フィルムの中の君
それから最後まで通したが昴と優が台本を見たのは2〜3回。
それも自らの演技中ではなく、舞台袖で他のキャストの演技を確認するのに使っていた。
通しが終わった瞬間、体育館が大きな拍手に包まれる。
体育館をネットで仕切りその半分を使用していたバトミントン部からも拍手が送られた。
「2人とも凄い!本当に凄い!!」
「もう全部頭に入ってるの!?」
と、引っ切り無しにくる質問。
「まだ全部じゃないんですが…」
「動きとかは田中さんの本に書き込んであったものを見せてもらいました」
だよな、と隣を見る優。
「それだけで…?たった1日でここまで出来ちゃうの…?」
その場にいた全員が2人の実力を思い知らされた。
「本番まであとどれくらいでしたっけ?」と尋ねる優。
3週間だけど…と答える田中。
はぁ、とため息を吐いて優は続けた。
「あと3週間しかない、と言うわりにこれですか?まだ3週間じゃなくてあと3週間なのは皆さんわかってますか?
こんな状態でオケやコーラスが入ったところでどうにもならないことは目に見えてますよね。
そうやって他者に迷惑かけるぐらいなら最初からやらない方がいい」
思いもしなかった優の言葉にその場が凍りついた。
部員たちは俯く生徒、そのまま優を見ている生徒といるが誰一人声を出さない。
全員が自覚しているのだろう。
「これから…これから練習を重ねて絶対に仕上げてみせます!
この舞台成功させたいんです!」
その田中の言葉に涙目になる部員もいた。
「お願いします!」と全員が2人に向かって頭を下げる。
「えぇっ!?ちょっと優、これどうするの!」
困った昴は隣の優にパスを出した。
「昴は…どうしたい?」
真面目、だけど柔らかいその声。
真っ直ぐに目を覗き込まれ思わず視線を逸らしそうになるのを堪えた。
「あれだけ人に頼んでおいていざ練習してみたらこの出来。
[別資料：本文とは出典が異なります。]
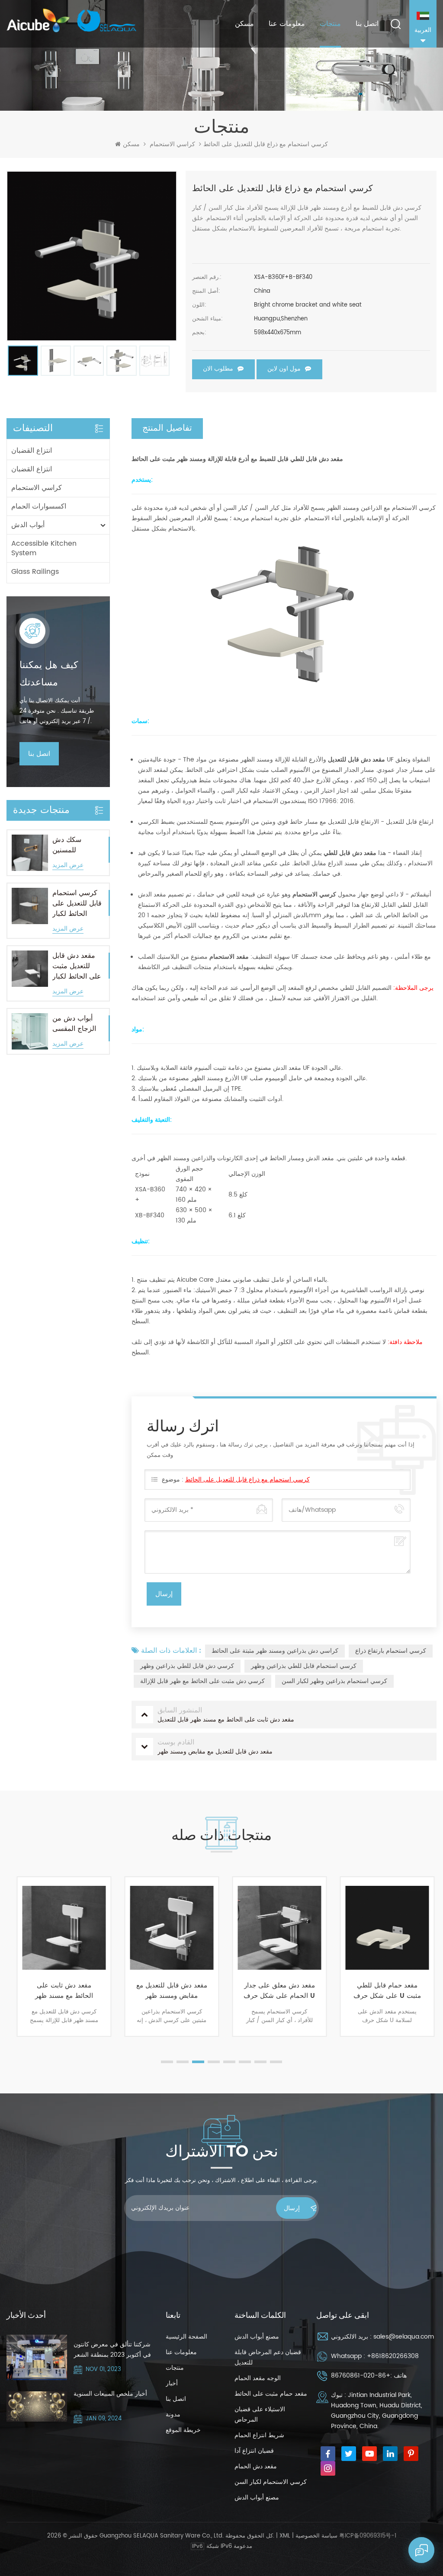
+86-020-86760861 (360, 2376)
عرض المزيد (67, 865)
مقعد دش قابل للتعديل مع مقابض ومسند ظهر (168, 1991)
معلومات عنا (287, 23)
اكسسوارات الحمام (38, 506)
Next (432, 1973)
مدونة (173, 2414)
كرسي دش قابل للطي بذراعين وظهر (187, 1666)
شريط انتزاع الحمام (259, 2435)
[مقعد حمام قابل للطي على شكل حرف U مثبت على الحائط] (384, 1928)
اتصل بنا (367, 23)
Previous (10, 1973)
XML (284, 2536)
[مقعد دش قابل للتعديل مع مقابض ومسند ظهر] (168, 1928)
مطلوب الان (218, 368)
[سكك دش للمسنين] (30, 853)
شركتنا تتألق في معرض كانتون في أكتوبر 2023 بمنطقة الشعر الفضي (112, 2349)
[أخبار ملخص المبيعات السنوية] (36, 2406)
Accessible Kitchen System (44, 548)
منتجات (330, 23)
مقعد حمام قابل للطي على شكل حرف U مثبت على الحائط (383, 1991)
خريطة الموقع (183, 2430)
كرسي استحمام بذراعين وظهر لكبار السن (334, 1681)
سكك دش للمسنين (66, 845)
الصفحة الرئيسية (186, 2337)
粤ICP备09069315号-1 (367, 2536)
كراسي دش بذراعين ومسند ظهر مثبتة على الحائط (275, 1651)
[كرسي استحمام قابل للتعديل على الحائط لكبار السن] (30, 906)
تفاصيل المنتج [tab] (167, 428)
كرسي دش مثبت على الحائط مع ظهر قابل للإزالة (202, 1681)
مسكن (244, 23)
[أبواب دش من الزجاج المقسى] (30, 1031)
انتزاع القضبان (31, 450)
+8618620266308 (393, 2356)
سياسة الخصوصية (316, 2536)
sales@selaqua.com (403, 2337)
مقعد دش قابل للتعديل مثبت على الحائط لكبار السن (76, 966)
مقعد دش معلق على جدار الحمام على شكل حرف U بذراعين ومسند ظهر (275, 1991)
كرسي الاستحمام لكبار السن (270, 2482)
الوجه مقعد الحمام (257, 2378)
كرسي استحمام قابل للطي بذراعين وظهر (303, 1666)
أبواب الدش (28, 525)
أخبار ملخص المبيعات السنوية (110, 2394)
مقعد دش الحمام (255, 2466)
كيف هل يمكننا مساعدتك (48, 674)
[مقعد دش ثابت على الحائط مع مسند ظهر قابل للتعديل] (61, 1928)
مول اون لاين (284, 368)
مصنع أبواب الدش (256, 2337)
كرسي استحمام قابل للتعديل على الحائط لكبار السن (77, 903)
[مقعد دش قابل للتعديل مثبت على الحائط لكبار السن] (30, 968)
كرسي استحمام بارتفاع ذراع (390, 1651)
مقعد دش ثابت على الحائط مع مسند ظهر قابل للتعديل (61, 1991)
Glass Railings (35, 571)
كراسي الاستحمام (172, 144)
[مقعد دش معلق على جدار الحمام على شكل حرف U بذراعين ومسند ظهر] (276, 1928)
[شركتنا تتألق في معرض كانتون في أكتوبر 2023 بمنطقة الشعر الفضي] (36, 2357)
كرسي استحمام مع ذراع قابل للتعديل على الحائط (247, 1480)
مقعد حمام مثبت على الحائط (270, 2394)
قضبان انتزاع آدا (254, 2451)
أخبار (172, 2383)
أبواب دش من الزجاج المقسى (74, 1023)
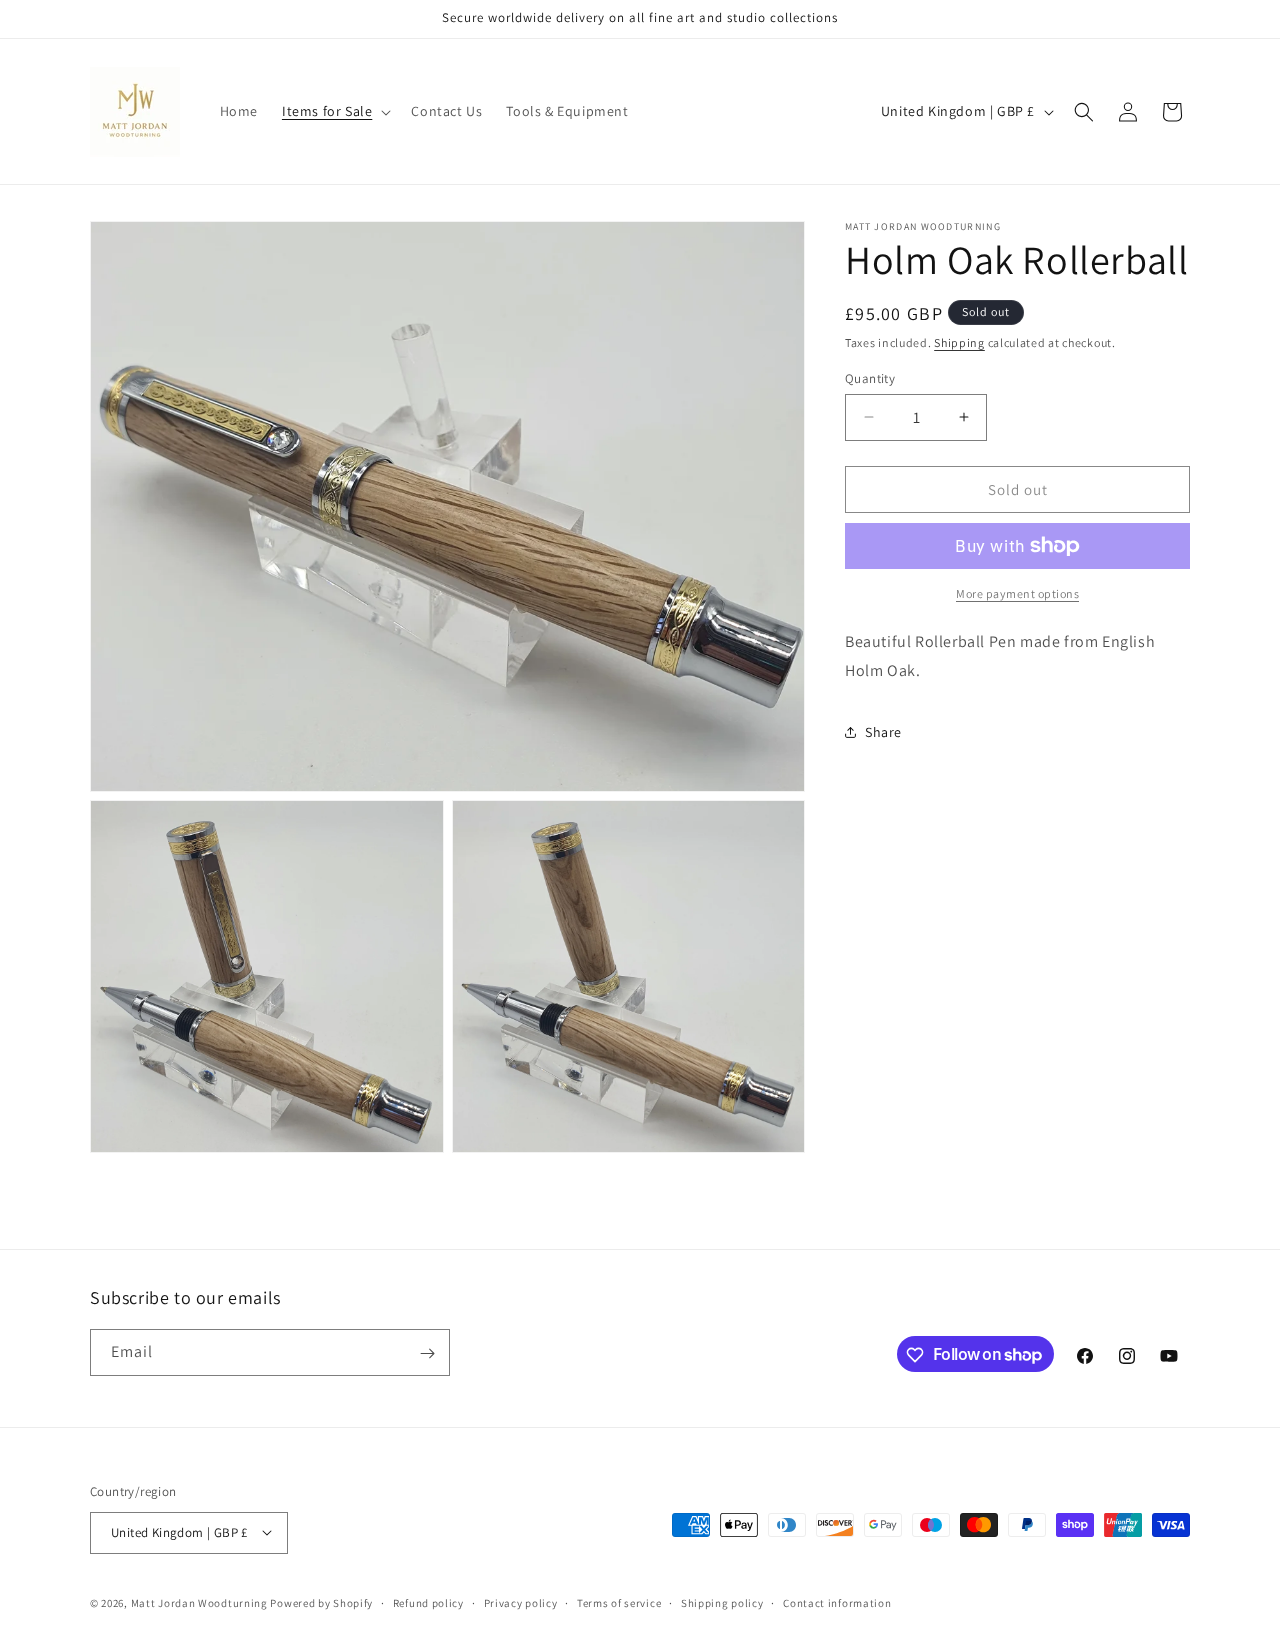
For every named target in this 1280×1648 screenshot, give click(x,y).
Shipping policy (722, 1602)
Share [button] (883, 732)
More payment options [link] (1017, 593)
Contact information (837, 1602)
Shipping (959, 342)
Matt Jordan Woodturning (199, 1602)
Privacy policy (521, 1602)
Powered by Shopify (321, 1602)
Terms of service (619, 1602)
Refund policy (428, 1602)
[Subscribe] (427, 1353)
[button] (334, 111)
あと3週間しかないって本人たちはわかっているのにだよ?
昴だったらこの後どうしたい?」
優はわざと追い討ちをかける。
「このままやっても、もしかしたら期待するような結果にはならないかもしれない」
「そう…だね」と心なしか震える昴。
見ると舞台上、そしてステージ下ではお願いしますと部員全員が頭を下げている。
「でもみんな演技が好きって気持ちと舞台成功させたいって気持ちは一緒だと思う!それにキャストさんたちもふざけてたわけじゃないと思うんだ」
「櫻井さん…」
ハッと顔を上げ田中は昴を見た。
「役者って実力だけじゃなくて運やチャンス、月が大事だと思うんだよね。
だから私はみんながお願いしますって言ってくれた今回のチャンスを信じたい」
「昴…それでいいの?」
当たり前でしょ?と言いたげに見返すと、くくくっと優は笑う。
「え?優?」
「…だよな、俺もそう思うよ」
「はっ?」
「まぁお前ならそう言うだろうってことぐらいわかってたわ」
何それ、どういうことよ!?とムキになって反論しようとしたところを制止させられる。
ヒョイとステージから降りるとスタスタと田中の元に近寄った。
「く、宮藤くん…」
さっきまでの怒ったような表情とは一変して優しい顔をしていた。
「というわけで、役者は観客に魔法をかけることが仕事です!
一緒にその魔法をかけてください」
「こちらこそ…っ!これから頑張ります!よろしくお願いします!!」
優は鼻をすする半泣き状態の田中にそっと顔を近付ける。
ボソボソと口を動かした後、微笑むとそのままステージに戻ってきた。
余計に田中は泣きじゃくり、隣にいた助監督の女の子はいかにもハート型という目で優を見ている。
「…ねぇ、何言ったの?」
「ん?ちょっとした開会宣言」と笑う優。
「これから3週間よろしく香里ちゃん。